§ SOURCE TEXT:
-- START --

Hasta que te conocí is a Mexican biographical television series premiered on TNT Latin America on April 18, 2016, and concluded on June 27, 2016. Based on exclusive interviews of Mary Black-Suárez, the series follows the life of Juan Gabriel from his childhood to his last adulthood. Produced by Somos Productions and BTF Media and distributed by Disney Media Distribution Latin America and Somos Distribution. It stars Julián Román as the titular character.

Plot 
"Hasta que te conocí", is a drama series that follows the steps of Alberto Aguilera Valadez, towards his dream to fame. A tour of 13 episodes based on unpublished evidence that reveals, as never before, the life of the Divo of Juarez: Juan Gabriel. A story that tells how his talent led him to defy his fate and overcome poverty, betrayals and prejudices, to become Juan Gabriel, the most beloved musical icon in Latin America.

Cast 
 Julián Román as Juan Gabriel
 Carlos Elías Yorvick as Teen Alberto Aguilera Valadez / Adán Luna "Juan Gabriel" #2 (17 to 20 years old)
 Alejandro Flores as Teen Alberto #1 (13 years old)
 Matías del Castillo as Child Alberto #3 (8 years old)

-- END --

§ REQUIRED TASKS:
(1) Translate this sentence from the text about Hasta que te conocí into French: "It stars Julián Román as the titular character."
(2) Answer from the text about Hasta que te conocí:
(a) On which network did the series premiere?
(b) How many episodes does the series have?
(c) Which actor plays Child Alberto #3?
(3) Print the part of the text about Hasta que te conocí starting with "Hasta que te conocí is" and going on through "the titular character.".

§ MATERIAL PROVIDED:

-- START --

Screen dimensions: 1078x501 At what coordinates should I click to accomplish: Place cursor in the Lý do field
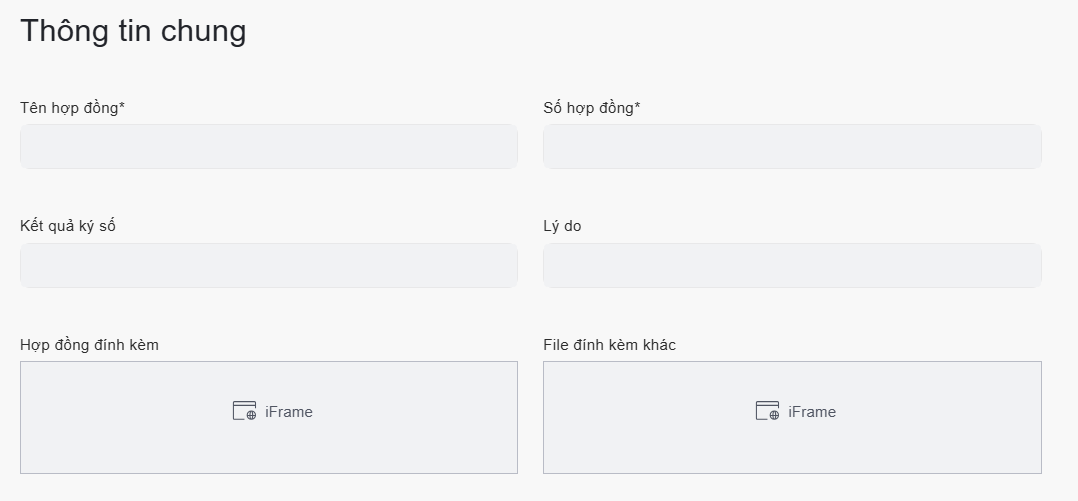click(792, 266)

-- END --

§ ANSWERS TO THE EXERCISE:
(1) Elle met en vedette Julián Román dans le rôle-titre.

(2)
(a) TNT Latin America
(b) 13
(c) Matías del Castillo

(3)
Hasta que te conocí is a Mexican biographical television series premiered on TNT Latin America on April 18, 2016, and concluded on June 27, 2016. Based on exclusive interviews of Mary Black-Suárez, the series follows the life of Juan Gabriel from his childhood to his last adulthood. Produced by Somos Productions and BTF Media and distributed by Disney Media Distribution Latin America and Somos Distribution. It stars Julián Román as the titular character.